Gobay mengatakan, bagi sebagian besar penduduk, hasil hutan bukan kayu merupakan salah satu sumber daya penting dibandingkan kayu. Banyak rumah tangga di sekitar kawasan hutan ini, menggantungkan hidupnya terutama pada hasil hutan bukan kayu sebagai kebutuhan sampingan (subsistem) dan atau sebagai sumber pendapatan utama. baik secara sendiri maupun dengan bekerjasama bersama pihak lain dapat mengembangkan Industri Primer Hasil Hutan Bukan Kayu (IPHHBK) berupa pengolahan bahan baku yang berasal dari hasil hutan bukan kayu yang dipungut langsung dari hutan, antara lain pengolahan rotan, sagu, nipah, bambu, kulit kayu, daun, karet, kakao, kopi, buah atau biji, dan getah.
“Terdapat juga peluang izin Jasa lingkungan yang belum dikelola baik di Papua, antara lain perdagangan carbon ( carbon trade) yang harus juga dikelola masyarakat adat Papua. Tapi juga sebenarnya ada peluang pengembangan jasa lingkungan yang dapat dikelola masyarakat adat Papua. Hanya saja kami masih belum banyak tahu dan belum mendapat pendampingan”katanya.
Gobay mengatakan, Pemen LHK dan UU No 23 Tahun 2014 dan PP No 106 tahun 2021 dapat dibaca pada lampirannya, kewenangan kehutanan di Pemprov Papua.

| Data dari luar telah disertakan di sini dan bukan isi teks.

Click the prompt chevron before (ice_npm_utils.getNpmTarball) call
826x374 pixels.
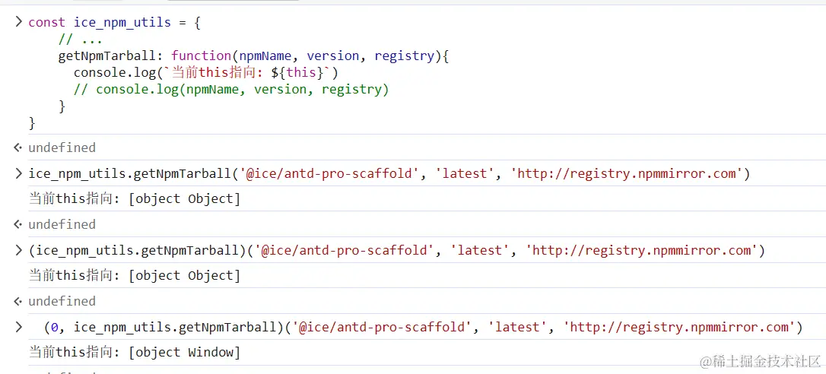tap(19, 251)
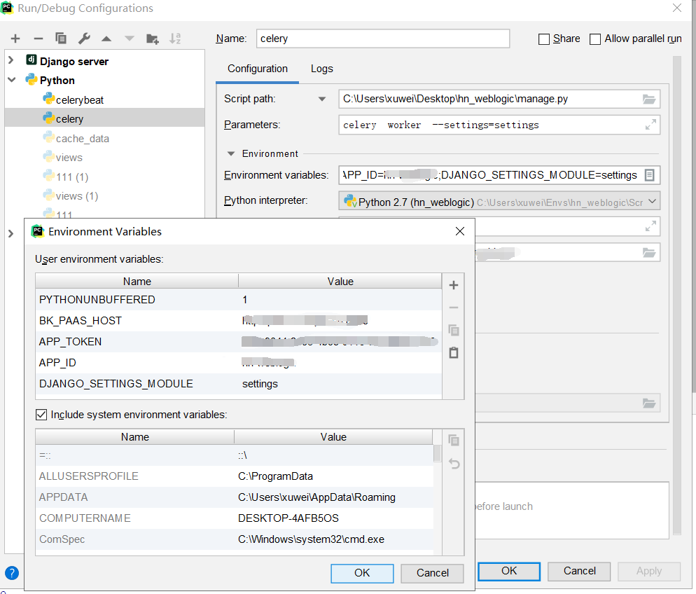The image size is (696, 594).
Task: Open edit configuration templates (wrench icon)
Action: pos(84,39)
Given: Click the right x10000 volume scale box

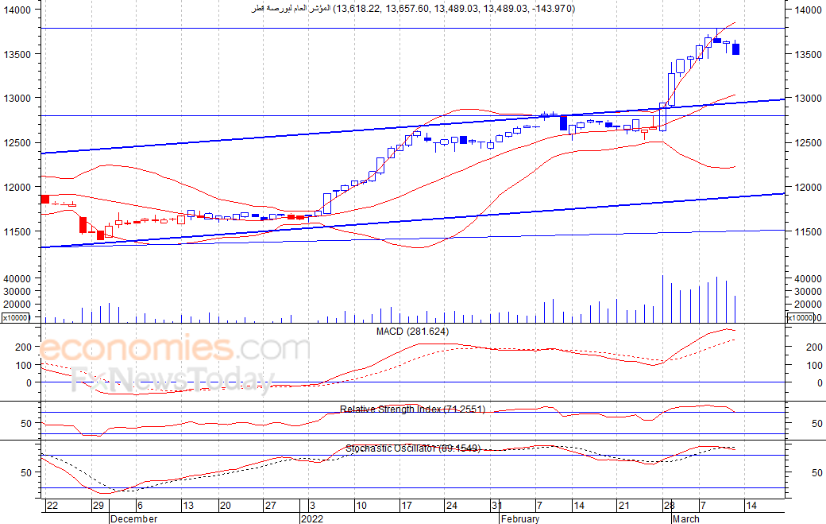Looking at the screenshot, I should click(801, 318).
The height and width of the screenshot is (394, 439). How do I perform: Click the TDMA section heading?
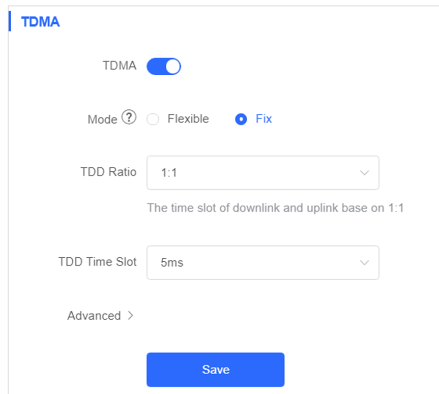point(40,22)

“Regulasi tersebut diatas merupakan Regulasi, yang belum ditindaklanjuti di Papua dalam bidang kehutanan. untuk itu haruslah dipikirkan regulasi payungnya agar masyarakat adat pemilik hutan adat tetap untung dalam kemitraan. Manfaat ekonomi pengelolaan kehutanan untuk PAD Provinsi Papua maupun Kabupaten/Kota yang diberikan oleh pemegang HPH tidak ada, apalagi manfaatnya bagi pemberdayaan Masyarakat Adat sebagai pemilik hutan,” katanya.(*)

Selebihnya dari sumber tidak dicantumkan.